The motion is granted.
The bankruptcy trustee filed this lawsuit to attempt to collect a scheduled $4.5 million debt allegedly owed by Ainsworth Feed Yards, LLC, to the debtor. The debtor and the LLC are owned and operated by the same persons. The LLC has suggested the “debt” should more appropriately be characterized as a capital contribution.
Summary judgment is appropriate only if the record, when viewed in the light most favorable to the non-moving party, shows there is no genuine issue as to any material fact and that the moving party is entitled to a judgment as a matter of law. Fed.R.Civ.P. 56(c) (made applicable to adversary proceedings in bankruptcy by Fed.R.Bankr.P. 7056); see, e.g., Celotex Corp. v. Catrett, 477 U.S. 317, 322-23 (1986); Anderson v. Liberty Lobby, Inc., 477 U.S. 242, 249-50 (1986); Aviation Charter, Inc. v. Aviation Research Group/US, 416 F.3d 864, 868 (8th Cir. 2005); Ferris, Baker Watts, Inc. v. Stephenson (In re MJK Clearing, Inc.), 371 F.3d 397, 401 (8th Cir. 2004).
To withstand a motion for summary judgment, the non-moving party “has an affirmative burden to designate specific facts creating a triable controversy.” Crossley v. Georgia-Pac. Corp., 355 F.3d 1112, 1113 (8th Cir. 2004) (internal citations omitted). Failure to oppose a basis for summary judgment constitutes a waiver of that argument. Satcher v. Univ. of Ark. at Pine Bluff Bd.
Page 2
of Trs., 558 F.3d 731, 734-35 (8th Cir. 2009). “Rule 56(c) mandates the entry of summary judgment, after adequate time for discovery and upon motion, against a party who fails to make a showing sufficient to establish the existence of an element essential to that party’s case, and on which that party will bear the burden of proof at trial.” Celotex, 477 U.S. at 322.
The following facts are uncontroverted:
1. AFY, Inc., filed a Chapter 11 bankruptcy petition on March 25, 2010.

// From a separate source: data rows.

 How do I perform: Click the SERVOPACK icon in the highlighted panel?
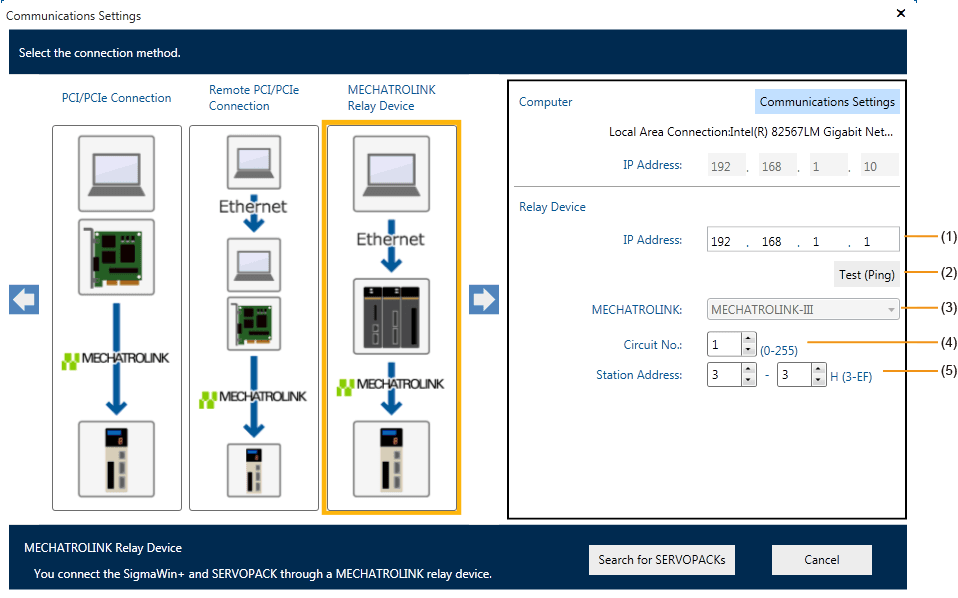391,459
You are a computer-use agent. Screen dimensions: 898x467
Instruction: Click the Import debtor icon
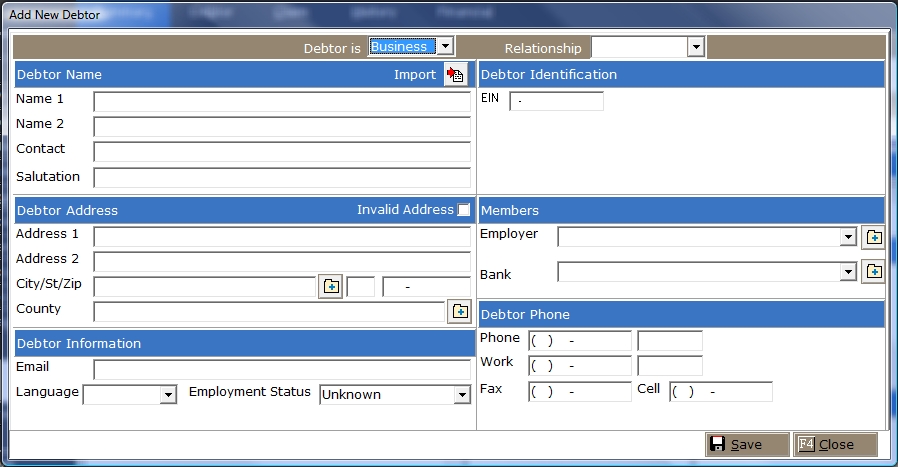(455, 75)
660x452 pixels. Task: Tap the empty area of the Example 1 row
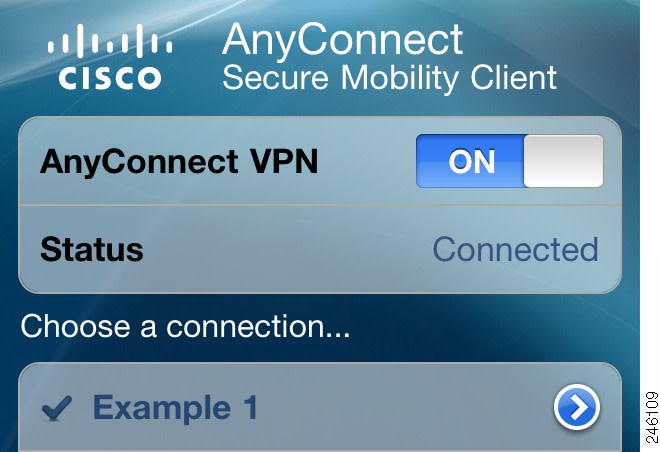(x=404, y=407)
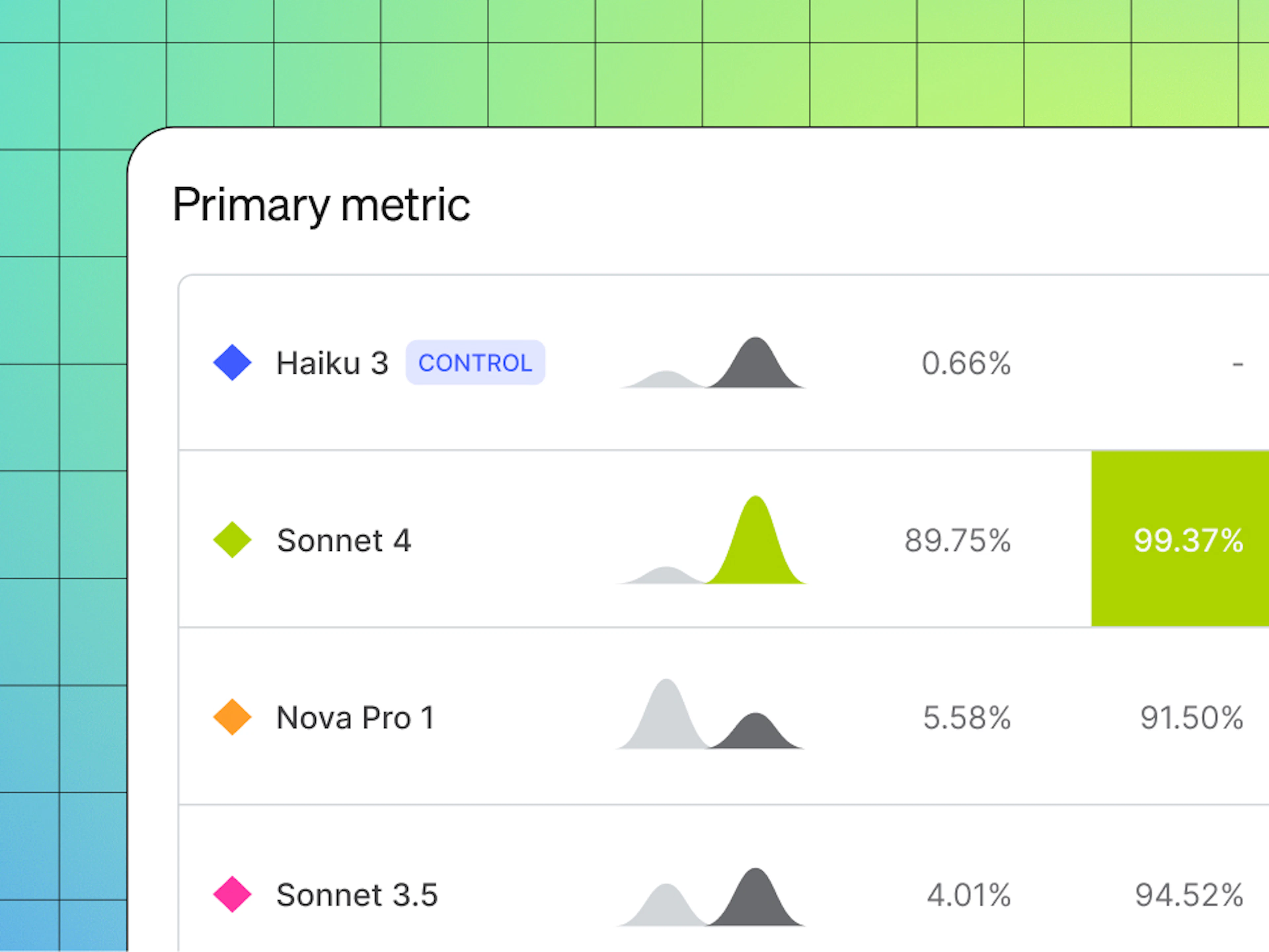The image size is (1269, 952).
Task: Click the Primary metric heading
Action: tap(321, 205)
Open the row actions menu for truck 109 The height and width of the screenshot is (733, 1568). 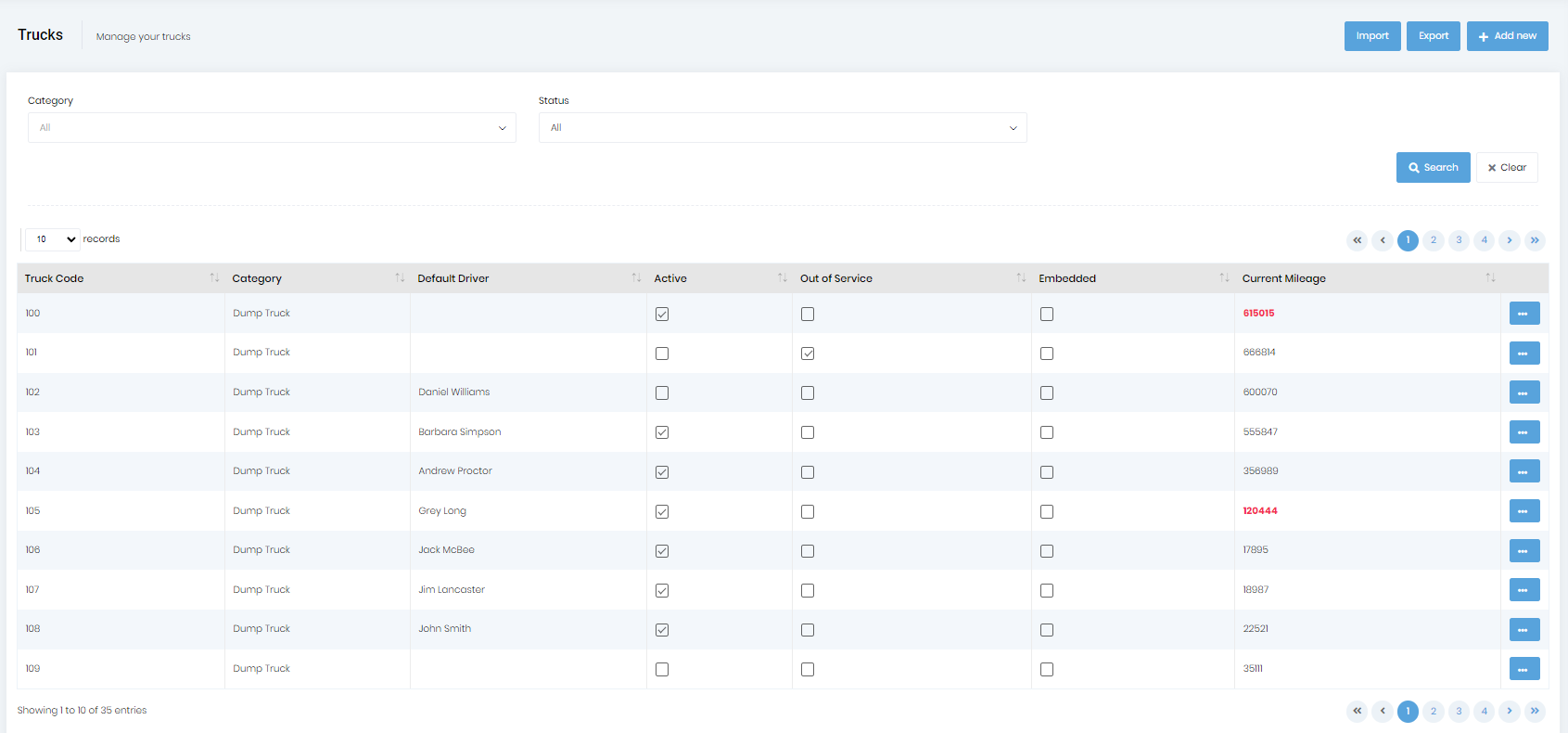[x=1523, y=669]
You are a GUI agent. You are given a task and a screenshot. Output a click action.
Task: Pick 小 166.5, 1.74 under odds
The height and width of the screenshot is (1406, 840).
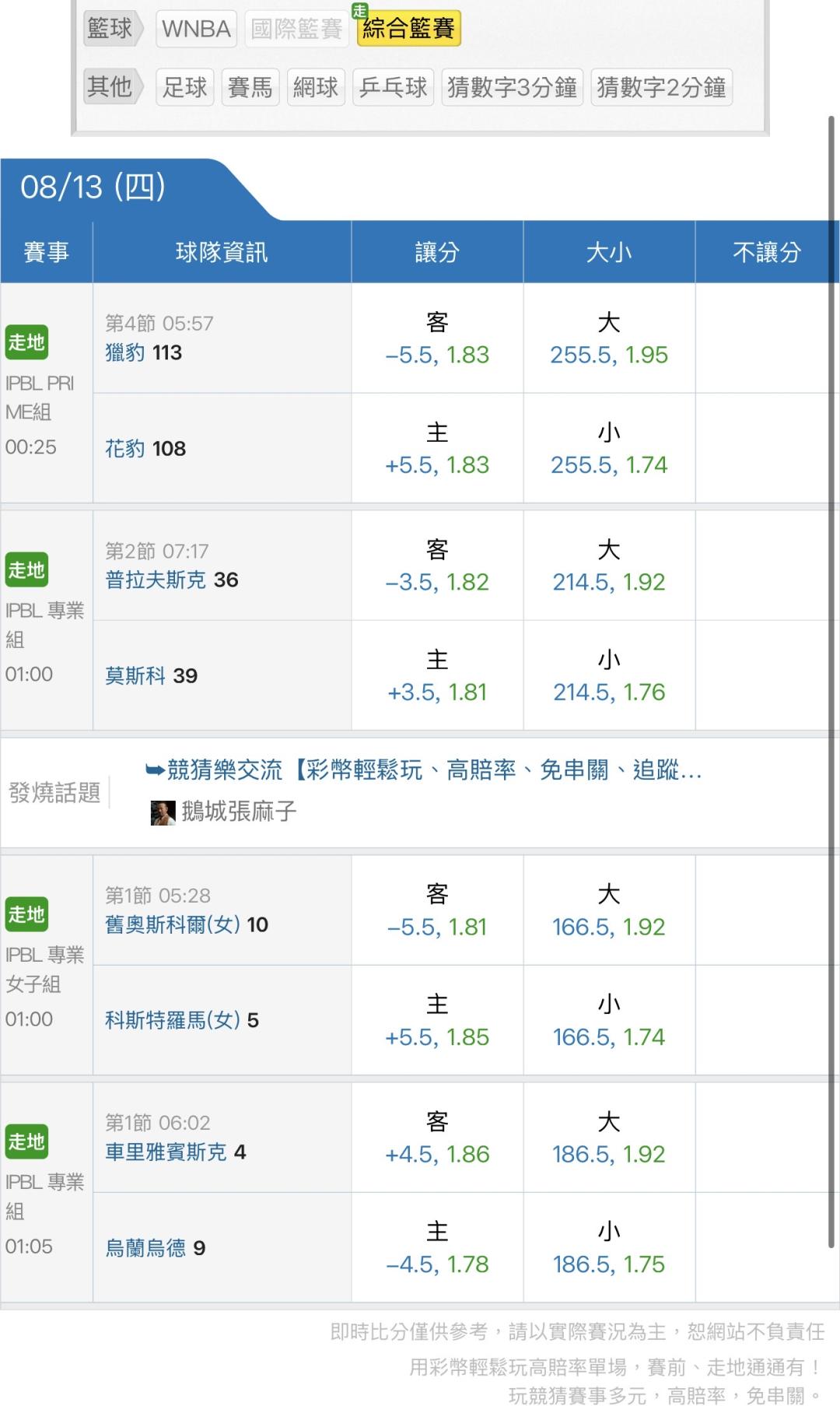pyautogui.click(x=609, y=1020)
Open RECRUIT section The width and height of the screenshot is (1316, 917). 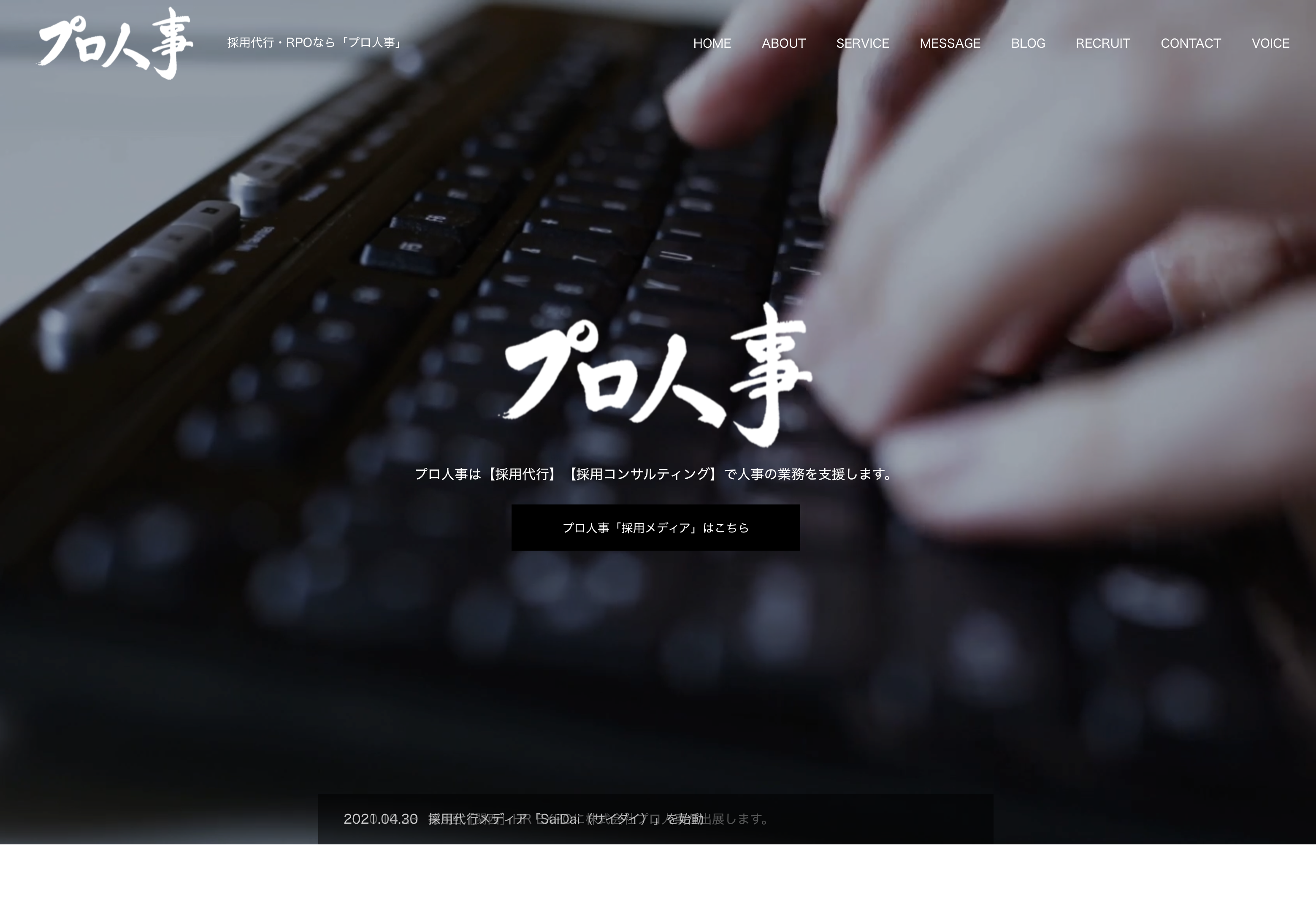point(1102,42)
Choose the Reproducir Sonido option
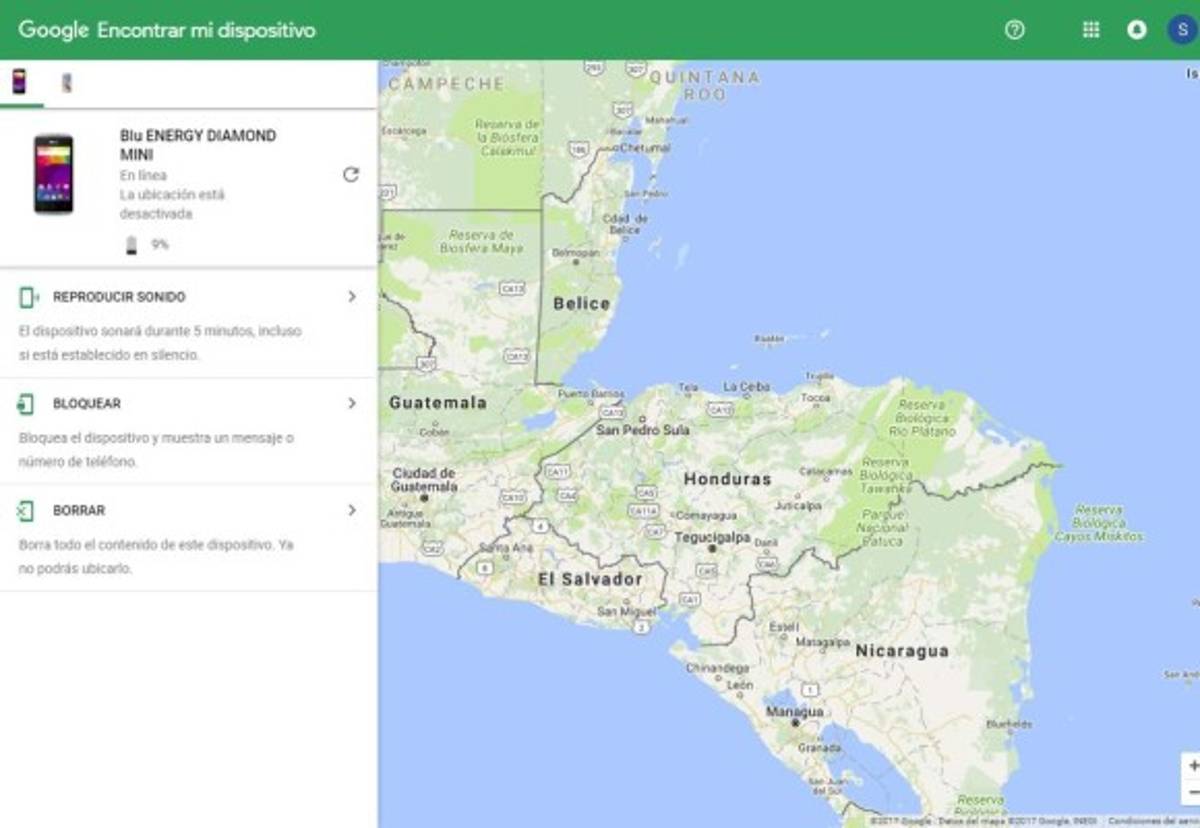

2. The case was converted to one under Chapter 7 on the trustee’s motion.
3. Robert Sears completed the bankruptcy schedules as president of AFY, Inc.
4. Ainsworth Feed Yards, LLC, is listed on AFY’s statement of financial affairs as an insider.
5. AFY, Inc., and Robert Sears hold ownership interests in Ainsworth Feed Yards, LLC.
6. The AFY, Inc., bankruptcy schedules list an account receivable from Ainsworth Feed Yards, LLC, in the amount of $4,515,901.00.
At a status conference in this case, the defendant’s attorney stated that his conversations with the debtor’s accountant led him to believe the transfer of funds should properly have been listed as a capital contribution rather than a debt. He also represented that the LLC has no assets from which this debt could be collected. The court gave the parties time to conduct discovery from the accountant to clear up the matter, but the LLC has put forth no evidence in support of its position. As a result, the defendant has not demonstrated the existence of a genuine issue of material fact, there is no triable controversy, and the trustee is entitled to summary judgment.
IT IS ORDERED: The plaintiff trustee’s motion for summary judgment (Fil. No. 18) is granted. Separate judgment will be entered.